-- start --

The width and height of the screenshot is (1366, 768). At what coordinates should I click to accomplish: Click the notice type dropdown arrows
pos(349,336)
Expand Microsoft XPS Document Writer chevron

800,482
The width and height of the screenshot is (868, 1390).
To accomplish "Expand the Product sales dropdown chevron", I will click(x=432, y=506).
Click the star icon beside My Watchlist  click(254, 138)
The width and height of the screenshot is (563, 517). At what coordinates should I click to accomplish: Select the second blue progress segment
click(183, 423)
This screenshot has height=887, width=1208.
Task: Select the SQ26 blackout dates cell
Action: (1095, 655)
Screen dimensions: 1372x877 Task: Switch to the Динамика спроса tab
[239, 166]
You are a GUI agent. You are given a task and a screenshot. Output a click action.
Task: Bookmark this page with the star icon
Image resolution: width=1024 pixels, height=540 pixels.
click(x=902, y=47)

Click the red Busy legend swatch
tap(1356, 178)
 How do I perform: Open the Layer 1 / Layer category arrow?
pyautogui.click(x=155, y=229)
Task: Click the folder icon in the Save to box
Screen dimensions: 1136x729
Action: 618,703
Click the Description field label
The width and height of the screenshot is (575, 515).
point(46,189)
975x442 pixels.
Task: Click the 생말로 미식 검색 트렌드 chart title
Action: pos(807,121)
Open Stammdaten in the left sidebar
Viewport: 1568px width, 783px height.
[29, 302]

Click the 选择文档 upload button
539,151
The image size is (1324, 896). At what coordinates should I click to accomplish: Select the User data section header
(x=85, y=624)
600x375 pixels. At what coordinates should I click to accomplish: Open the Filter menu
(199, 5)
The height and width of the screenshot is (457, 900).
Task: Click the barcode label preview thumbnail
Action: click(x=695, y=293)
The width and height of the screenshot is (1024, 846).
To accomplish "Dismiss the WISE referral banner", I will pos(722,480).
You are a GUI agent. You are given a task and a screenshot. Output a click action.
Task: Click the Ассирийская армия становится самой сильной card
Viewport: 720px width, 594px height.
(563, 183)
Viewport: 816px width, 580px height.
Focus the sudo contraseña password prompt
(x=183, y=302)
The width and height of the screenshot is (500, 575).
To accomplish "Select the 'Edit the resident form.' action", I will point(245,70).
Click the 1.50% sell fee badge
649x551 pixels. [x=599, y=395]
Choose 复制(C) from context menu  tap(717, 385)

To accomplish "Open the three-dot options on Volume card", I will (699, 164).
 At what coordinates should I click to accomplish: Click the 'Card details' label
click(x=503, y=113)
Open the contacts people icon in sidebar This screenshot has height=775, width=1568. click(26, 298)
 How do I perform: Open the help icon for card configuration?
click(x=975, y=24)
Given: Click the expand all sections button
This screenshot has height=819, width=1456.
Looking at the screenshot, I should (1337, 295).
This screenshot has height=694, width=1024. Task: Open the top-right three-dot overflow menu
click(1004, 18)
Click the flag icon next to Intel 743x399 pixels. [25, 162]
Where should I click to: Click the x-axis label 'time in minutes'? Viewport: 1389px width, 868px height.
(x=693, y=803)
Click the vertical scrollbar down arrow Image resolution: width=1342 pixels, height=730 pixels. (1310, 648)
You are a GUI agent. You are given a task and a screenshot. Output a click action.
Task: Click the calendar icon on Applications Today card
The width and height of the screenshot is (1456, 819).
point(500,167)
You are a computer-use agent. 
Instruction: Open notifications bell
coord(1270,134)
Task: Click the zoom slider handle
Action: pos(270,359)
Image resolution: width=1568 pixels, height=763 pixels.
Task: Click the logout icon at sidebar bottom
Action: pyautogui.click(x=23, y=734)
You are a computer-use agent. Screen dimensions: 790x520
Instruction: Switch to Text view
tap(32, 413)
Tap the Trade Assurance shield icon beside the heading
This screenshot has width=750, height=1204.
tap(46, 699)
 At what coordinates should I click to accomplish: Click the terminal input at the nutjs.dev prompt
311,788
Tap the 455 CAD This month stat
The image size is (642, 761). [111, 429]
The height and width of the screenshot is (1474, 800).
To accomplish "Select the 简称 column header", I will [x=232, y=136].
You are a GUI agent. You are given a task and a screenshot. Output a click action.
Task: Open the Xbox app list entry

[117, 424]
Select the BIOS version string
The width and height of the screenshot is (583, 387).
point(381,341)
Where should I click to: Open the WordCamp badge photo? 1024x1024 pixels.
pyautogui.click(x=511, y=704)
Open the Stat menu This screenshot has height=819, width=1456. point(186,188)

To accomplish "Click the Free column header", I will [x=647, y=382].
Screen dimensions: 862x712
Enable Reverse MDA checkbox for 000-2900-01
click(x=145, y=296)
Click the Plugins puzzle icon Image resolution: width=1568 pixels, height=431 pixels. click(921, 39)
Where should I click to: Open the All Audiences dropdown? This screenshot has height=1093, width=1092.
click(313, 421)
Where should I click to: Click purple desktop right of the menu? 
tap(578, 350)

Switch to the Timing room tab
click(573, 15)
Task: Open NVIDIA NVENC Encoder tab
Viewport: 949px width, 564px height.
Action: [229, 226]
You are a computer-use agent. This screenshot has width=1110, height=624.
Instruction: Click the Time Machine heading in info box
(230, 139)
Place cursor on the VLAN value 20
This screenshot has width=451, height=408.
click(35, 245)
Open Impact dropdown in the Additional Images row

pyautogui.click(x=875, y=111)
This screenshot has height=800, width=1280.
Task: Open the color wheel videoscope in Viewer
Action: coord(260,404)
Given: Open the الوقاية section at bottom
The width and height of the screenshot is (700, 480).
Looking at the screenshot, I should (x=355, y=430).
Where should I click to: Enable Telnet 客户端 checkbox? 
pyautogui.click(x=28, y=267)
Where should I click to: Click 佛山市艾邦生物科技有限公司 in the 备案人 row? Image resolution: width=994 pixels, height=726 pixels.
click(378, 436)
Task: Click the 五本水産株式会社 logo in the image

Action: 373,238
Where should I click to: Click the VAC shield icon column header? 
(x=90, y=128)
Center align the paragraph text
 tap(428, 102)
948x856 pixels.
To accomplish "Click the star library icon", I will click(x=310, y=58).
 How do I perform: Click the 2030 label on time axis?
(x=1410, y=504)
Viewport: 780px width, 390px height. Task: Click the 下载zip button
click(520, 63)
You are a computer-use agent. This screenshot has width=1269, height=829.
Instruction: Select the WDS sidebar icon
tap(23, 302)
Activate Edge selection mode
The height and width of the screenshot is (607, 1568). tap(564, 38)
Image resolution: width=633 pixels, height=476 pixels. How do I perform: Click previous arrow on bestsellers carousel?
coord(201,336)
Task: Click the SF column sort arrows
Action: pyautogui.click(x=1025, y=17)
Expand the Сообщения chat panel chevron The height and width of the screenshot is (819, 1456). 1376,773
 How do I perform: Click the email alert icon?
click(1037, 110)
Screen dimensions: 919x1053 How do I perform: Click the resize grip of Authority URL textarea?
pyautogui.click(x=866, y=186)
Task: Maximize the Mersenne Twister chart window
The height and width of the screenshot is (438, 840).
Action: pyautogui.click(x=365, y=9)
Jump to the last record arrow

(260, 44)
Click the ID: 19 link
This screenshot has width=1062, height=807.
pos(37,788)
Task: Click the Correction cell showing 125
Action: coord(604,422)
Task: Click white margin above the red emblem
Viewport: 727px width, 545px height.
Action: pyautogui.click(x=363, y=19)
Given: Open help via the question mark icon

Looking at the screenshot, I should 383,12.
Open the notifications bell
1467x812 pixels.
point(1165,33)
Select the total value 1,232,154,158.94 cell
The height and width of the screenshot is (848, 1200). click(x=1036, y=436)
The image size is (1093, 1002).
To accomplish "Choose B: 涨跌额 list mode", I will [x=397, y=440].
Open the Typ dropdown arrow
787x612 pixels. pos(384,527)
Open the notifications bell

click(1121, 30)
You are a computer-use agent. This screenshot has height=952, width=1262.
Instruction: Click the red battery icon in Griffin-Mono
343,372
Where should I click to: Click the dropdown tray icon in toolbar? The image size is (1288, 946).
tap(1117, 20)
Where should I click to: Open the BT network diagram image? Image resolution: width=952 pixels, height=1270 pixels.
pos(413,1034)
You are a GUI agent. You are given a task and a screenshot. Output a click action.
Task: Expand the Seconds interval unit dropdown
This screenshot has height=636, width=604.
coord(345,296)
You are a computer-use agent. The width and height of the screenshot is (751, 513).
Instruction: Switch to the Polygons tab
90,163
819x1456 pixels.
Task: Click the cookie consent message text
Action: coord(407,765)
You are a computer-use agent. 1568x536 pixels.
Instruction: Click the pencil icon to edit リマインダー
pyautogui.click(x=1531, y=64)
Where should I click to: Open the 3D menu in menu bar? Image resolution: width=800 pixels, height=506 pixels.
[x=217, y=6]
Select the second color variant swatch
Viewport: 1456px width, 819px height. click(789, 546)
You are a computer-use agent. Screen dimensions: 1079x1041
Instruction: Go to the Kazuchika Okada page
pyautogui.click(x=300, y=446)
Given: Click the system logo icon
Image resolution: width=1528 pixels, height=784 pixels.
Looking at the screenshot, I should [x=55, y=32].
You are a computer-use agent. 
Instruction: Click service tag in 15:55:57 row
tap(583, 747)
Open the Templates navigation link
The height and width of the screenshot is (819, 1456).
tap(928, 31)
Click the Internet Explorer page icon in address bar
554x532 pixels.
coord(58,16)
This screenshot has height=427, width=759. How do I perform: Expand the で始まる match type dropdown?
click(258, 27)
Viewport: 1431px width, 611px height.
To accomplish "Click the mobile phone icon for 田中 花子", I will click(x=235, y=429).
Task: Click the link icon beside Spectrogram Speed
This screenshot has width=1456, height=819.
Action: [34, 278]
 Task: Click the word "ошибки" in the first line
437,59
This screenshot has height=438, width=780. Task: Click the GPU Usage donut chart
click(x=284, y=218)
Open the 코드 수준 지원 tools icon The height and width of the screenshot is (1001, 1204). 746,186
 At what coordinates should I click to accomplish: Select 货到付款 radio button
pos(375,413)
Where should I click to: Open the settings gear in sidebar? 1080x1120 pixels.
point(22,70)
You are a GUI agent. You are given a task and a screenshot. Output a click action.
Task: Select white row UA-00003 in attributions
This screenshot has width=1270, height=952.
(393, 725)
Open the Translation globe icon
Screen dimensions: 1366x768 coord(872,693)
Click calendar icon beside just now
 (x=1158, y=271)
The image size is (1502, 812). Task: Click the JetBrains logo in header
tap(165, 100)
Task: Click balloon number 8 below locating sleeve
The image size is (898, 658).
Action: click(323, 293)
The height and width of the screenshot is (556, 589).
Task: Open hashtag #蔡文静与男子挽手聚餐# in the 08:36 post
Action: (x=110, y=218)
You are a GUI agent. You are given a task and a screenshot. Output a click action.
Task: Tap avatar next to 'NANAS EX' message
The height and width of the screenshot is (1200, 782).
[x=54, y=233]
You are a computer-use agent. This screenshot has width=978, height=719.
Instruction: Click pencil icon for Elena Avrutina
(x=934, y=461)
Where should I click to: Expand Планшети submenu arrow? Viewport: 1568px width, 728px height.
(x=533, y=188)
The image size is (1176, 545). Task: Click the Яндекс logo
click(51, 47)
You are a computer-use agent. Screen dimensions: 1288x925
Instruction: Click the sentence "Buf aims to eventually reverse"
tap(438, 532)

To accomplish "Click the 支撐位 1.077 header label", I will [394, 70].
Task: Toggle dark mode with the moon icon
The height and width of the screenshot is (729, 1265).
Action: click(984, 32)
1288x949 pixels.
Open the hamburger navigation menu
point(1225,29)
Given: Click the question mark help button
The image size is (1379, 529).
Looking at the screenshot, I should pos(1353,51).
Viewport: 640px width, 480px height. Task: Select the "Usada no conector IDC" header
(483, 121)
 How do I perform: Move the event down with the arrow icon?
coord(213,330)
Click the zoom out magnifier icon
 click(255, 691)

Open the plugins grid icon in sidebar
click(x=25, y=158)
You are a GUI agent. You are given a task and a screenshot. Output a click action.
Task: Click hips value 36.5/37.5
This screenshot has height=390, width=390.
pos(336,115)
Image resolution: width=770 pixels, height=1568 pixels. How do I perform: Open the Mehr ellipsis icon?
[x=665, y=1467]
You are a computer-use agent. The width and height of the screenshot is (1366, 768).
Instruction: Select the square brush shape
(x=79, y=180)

-- end --

Directions: Copy the records exactly as they appear, covering the stretch from the line containing "Where should I click to: Click the x-axis" through the line containing "point(500,167)", with both of those lines included.

Reply to the exercise:
Where should I click to: Click the x-axis label 'time in minutes'? Viewport: 1389px width, 868px height.
(x=693, y=803)
Click the vertical scrollbar down arrow Image resolution: width=1342 pixels, height=730 pixels. (1310, 648)
You are a GUI agent. You are given a task and a screenshot. Output a click action.
Task: Click the calendar icon on Applications Today card
The width and height of the screenshot is (1456, 819).
point(500,167)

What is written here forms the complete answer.